For donors aged 70 1/2 or older-- and particularly donors 72 and older who must take Required Minimum Distributions (RMDs)-- a Qualified Charitable Distribution (QCD) from an Individual Retirement Account (IRA) offers significant advantages.


Individuals may use QCDs to donate up to $100,000 (now $105,000 indexed for inflation, or $210,000 per married couple) per year directly from their IRAs to eligible charities—such as the Jewish Federation of Southern New Jersey and its family of agencies, synagogues, and day schools—providing tax benefits and fulfilling philanthropic goals simultaneously.


For any donors who plan to utilize an IRA to initiate QCDs for charitable giving, here are a few reminders from the Jewish Community Foundation, Inc. (JCF), noting that the JCF does not provide financial, legal, or tax advice, and so trusted advisors should be consulted:


  • In addition to utilizing a QCD for one’s regular annual philanthropy, a QCD is an effective way to establish an endowment fund with the JCF. An endowment fund perpetuates an annual gift, lasting for many decades into the future and providing steady and reliable income for a designated charitable cause. Please contact JCF Executive Director David Snyder at 856-673-2571 or dsnyder@jfedsnj.org to learn more.


  • When initiating a QCD, donors should alert the beneficiary organization that will be receiving the contribution, to ensure that the charity knows how to book the donation in case no instructions are included from the broker.

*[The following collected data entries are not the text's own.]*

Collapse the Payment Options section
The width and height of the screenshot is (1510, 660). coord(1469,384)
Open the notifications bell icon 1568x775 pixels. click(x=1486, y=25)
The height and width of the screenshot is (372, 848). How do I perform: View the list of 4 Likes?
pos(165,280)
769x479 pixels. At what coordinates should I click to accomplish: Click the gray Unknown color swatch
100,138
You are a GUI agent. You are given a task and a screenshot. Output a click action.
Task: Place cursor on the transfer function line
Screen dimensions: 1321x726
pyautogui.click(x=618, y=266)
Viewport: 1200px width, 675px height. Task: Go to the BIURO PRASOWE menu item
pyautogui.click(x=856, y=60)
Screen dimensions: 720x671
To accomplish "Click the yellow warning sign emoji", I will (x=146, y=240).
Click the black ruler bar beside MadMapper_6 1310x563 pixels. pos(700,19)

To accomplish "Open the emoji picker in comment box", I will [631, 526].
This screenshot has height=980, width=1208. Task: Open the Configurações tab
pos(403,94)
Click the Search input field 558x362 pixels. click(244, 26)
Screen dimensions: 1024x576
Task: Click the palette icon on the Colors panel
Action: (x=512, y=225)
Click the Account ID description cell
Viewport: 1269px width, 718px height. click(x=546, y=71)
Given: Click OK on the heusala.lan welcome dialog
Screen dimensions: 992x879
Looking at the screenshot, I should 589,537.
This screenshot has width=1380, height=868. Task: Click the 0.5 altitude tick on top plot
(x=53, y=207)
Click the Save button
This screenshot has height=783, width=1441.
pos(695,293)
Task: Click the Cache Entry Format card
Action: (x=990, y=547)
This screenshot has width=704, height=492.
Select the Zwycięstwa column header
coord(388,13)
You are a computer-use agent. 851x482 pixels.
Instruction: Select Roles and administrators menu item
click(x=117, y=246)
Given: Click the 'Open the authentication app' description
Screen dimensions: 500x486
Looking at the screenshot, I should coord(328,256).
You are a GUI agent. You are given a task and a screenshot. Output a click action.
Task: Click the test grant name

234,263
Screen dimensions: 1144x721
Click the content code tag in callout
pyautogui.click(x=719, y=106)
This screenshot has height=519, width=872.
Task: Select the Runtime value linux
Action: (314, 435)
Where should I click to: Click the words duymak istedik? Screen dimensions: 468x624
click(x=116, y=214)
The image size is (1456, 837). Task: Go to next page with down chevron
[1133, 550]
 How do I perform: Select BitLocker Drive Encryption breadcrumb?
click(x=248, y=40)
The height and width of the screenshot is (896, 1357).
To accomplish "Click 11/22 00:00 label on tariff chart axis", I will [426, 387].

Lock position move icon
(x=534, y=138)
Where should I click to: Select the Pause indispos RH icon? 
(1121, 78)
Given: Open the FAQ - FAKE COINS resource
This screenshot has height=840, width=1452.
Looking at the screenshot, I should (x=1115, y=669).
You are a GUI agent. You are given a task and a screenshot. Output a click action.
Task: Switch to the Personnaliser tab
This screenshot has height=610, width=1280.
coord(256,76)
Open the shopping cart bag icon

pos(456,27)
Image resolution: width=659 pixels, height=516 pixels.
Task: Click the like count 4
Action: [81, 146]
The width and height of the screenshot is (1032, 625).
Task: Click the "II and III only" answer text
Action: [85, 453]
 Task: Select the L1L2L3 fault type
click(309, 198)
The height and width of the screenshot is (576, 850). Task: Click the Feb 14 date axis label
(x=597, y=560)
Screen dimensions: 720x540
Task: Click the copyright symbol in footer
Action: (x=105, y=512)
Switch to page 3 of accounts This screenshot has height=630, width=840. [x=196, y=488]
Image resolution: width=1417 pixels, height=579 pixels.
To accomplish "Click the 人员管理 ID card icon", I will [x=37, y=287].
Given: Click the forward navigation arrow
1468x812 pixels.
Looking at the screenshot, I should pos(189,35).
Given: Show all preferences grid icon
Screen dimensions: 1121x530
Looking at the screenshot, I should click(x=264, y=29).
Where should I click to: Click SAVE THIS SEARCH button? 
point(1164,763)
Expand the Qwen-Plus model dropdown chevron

  • Further, it is important to plan QCDs ahead of RMDs due to a “first dollars out” rule, since the first dollars out are considered to satisfy one’s RMD. By initiating a QCD after the RMD payout, a donor may jeopardize their tax benefits (more on this below), so with several months left in the calendar year, now is a great time to put plans in motion before it may be too late.


  • Note that donors who utilize a donor advised fund (DAF) to centralize annual charitable giving cannot use a QCD to grow a DAF, per regulations by the Internal Revenue Service.


A key advantage of initiating a QCD is the tax benefit. Normally, RMDs from IRAs are included in taxable income, potentially pushing the taxpayer into a higher tax bracket and increasing the amount of taxes owed. However, QCDs are excluded from taxable income, effectively reducing the taxpayer's adjusted gross income (AGI). A lower AGI can result in numerous tax advantages, including potentially reducing the taxability of Social Security benefits, decreasing Medicare premiums, and preserving eligibility for certain tax credits and deductions.


Additionally, QCDs can be particularly beneficial for taxpayers who do not itemize their deductions. With the increased standard deduction introduced by the Tax Cuts and Jobs Act of 2017, fewer individuals are itemizing. Since QCDs do not require itemizing to receive the tax benefit, they offer a unique way to gain a tax advantage from charitable contributions even when taking the standard deduction.


Last, QCDs can be especially advantageous for donors whose RMDs are not needed for living expenses, allowing them to contribute to meaningful causes without incurring additional tax burdens.